December 2009: When Chris Ward, Microsoft UK's commercial director, decides not to return to his job after a sabbatical, Ashley Highfield, Microsoft's managing director of consumer and online, hands the job to Ward's former deputy, Chris Maples. His fiefdom includes advertising across all of the company's products and services, including MSN, Bing, Xbox Live and Hotmail.
December 2010: After just one year, Maples leaves the company at Christmas with immediate effect. The ad market is shocked - and when pressed for a reason, he says: "I have no career plans yet. I am just looking forward to spending more time with my children."
June 2011: Highfield takes a greater interest in ad sales - but Maples isn't immediately replaced. However, this doesn't impede Microsoft's determination to innovate on the sales side - as is seen when it opens the real-time bidding Ad Exchange in the UK. It gives advertisers and publishers the ability to buy and sell digital inventory through an automated auction on a cost-per-impression basis - and follows the launch of a US version back in April.

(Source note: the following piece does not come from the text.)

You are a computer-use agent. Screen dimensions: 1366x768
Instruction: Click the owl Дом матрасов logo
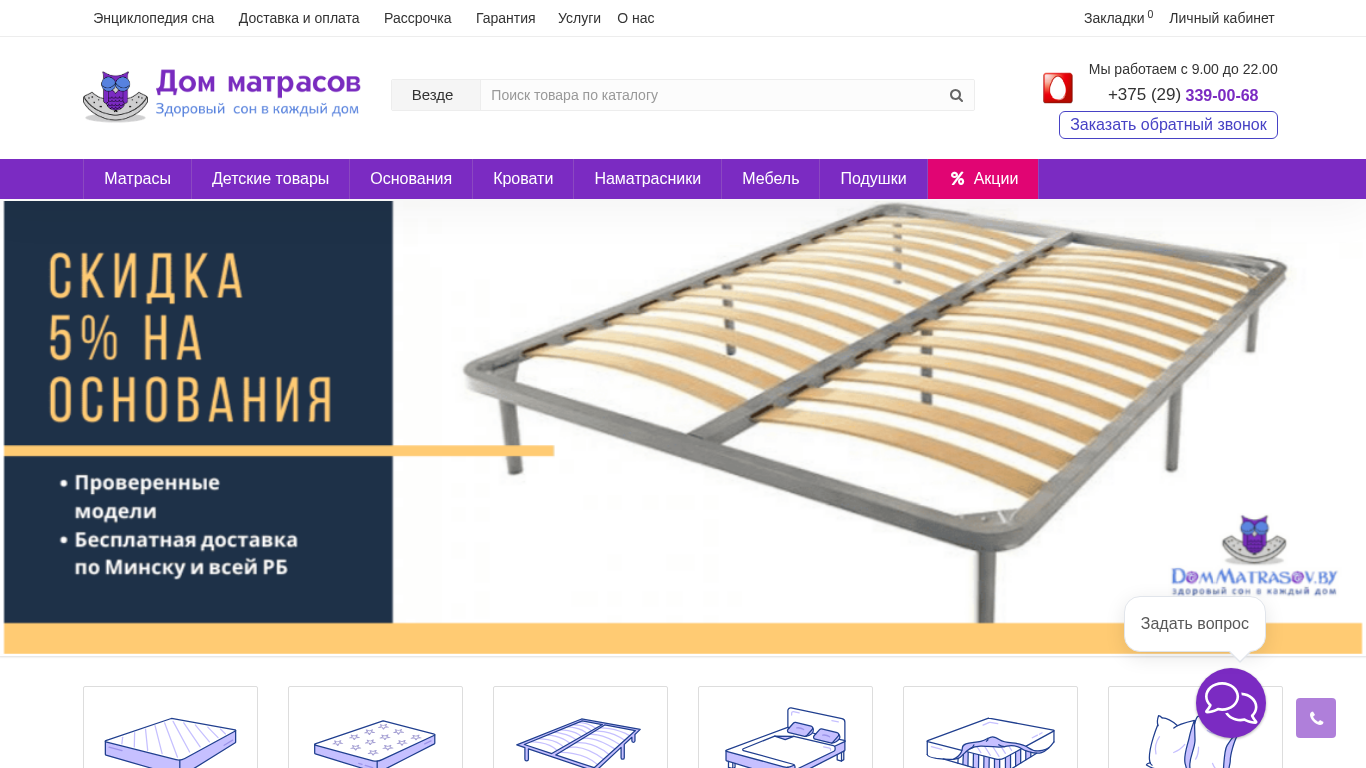(x=221, y=95)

5 July 2011: And Microsoft also embarks on a management restructure designed to align its consumer and business marketing operations. Scott Dodds is to head an enlarged division called marketing and operations (M&O); Neil Thompson becomes the managing director of the consumer channels group (CCG); but Highfield is not, as has been predicted, given the top job at the third main division, advertising and online (A&O).
19 July 2011: Instead, the company brings in Andy Hart, a former managing director of Associated Northcliffe Digital, to head A&O. He will report to Gordon Frazer, the managing director of Microsoft UK - and it is expected Highfield will work with Hart until October.
FAST FORWARD
October 2011: But what to do with Highfield? The solution: make him the boss of a new division, marketing and online operations (MOP). To recompense Dodds for the loss of some of his responsibilities, he's made the vice-president of operations and consumer channel group sales (POPCOG), while Highfield reveals that Hart must now be regarded as the embodiment of the Microsoft sales integration group (MSSING).